New mechanisms believed at work to produce diverse immune response
Smith said they had identified a particularly large group of "similar but diverse" proteins that appeared after LPS injection, "which we propose represent a major player in the immune response of the sea urchin." The family of transcripts had previously been designated as 185/333. The paper in Physiological Genomics "is the first report on a genomic screen showing sequences that are similar enough to look like they're coming from the same gene," Smith noted, but they don't. This is a current research effort in Smith's lab.
Nevertheless, she added, the results seem to indicate how invertebrates cope so successfully in their pathogenic environment, perhaps using as yet undiscovered mechanisms, which may also exist in immune systems of more advanced animals. "Our preliminary results indicate there are too few genes to explain the observed nucleotide variability in the ETSs (expressed sequence tags)," the paper said. "This suggests that there may be mechanisms for generating sequence diversity in the 185/333 transcripts that have not been previously characterized."
"This was the big surprise in our findings," Smith noted. ""It is evolutionary significant that animals other than vertebrates have mechanisms, most still unknown, to diversify their innate immune system to address the problem of microbes always finding new ways to infect. It turns out that we and other vertebrates aren't unique in that. Probably all animals and plants to do this, but we never even thought of asking that question before," she said.

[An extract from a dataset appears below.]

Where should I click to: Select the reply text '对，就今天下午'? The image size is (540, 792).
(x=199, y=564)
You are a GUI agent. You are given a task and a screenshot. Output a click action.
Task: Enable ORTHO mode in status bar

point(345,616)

Next steps that could 'revolutionize' paradigm on invertebrate immune function
The paper itself summarizes the findings and implications like this: "The diversity shown in the innate immune responses of the sea urchin, snail, shrimp and the Amphioxus responding to bacterial, parasitic, fungal, and viral challenges suggests that these animals, and perhaps most animals, may have hitherto unrecognized mechanisms to diversify their responses to foreignness. These mechanisms may either result in broad protection against pathogens or in directed expression of specific peptides to combat specific infecting microbes. The analysis of the sea urchin system promises to uncover mechanisms that generate diversity in immune response, the results of which will contribute to a paradigm shift in our understanding of invertebrate immunity, as suggested by (Martin F.) Flajnik and (Louis) du Pasquier."
Smith added: "A series of followup experiments of the sea urchin's immune system are expected to revolutionize our understanding of the evolution of immunity and will change completely the current paradigm of how invertebrate immune systems function."
Source and funding
The paper, "Macroarray analysis of coelomocyte gene expression in response to LPS in the sea urchin. Identification of unexpected immune diversity in an invertebrate," appears in Physiological Genomics, published by the American Physiological Society. Research was performed by Sham V. Nair, Heather Del Valle, David P. Terwilliger and L. Courtney Smith at the Department of Biological Sciences, George Washington University, Washington D.C.; and Paul S. Gross, Department of Biochemistry, Medical University of South Carolina, Charleston. Nair is now at the Department of Biological Sciences, Macquarie University, North Ryde, NSW, Australia.
Research was supported by the National Science Foundation (Smith and Gross).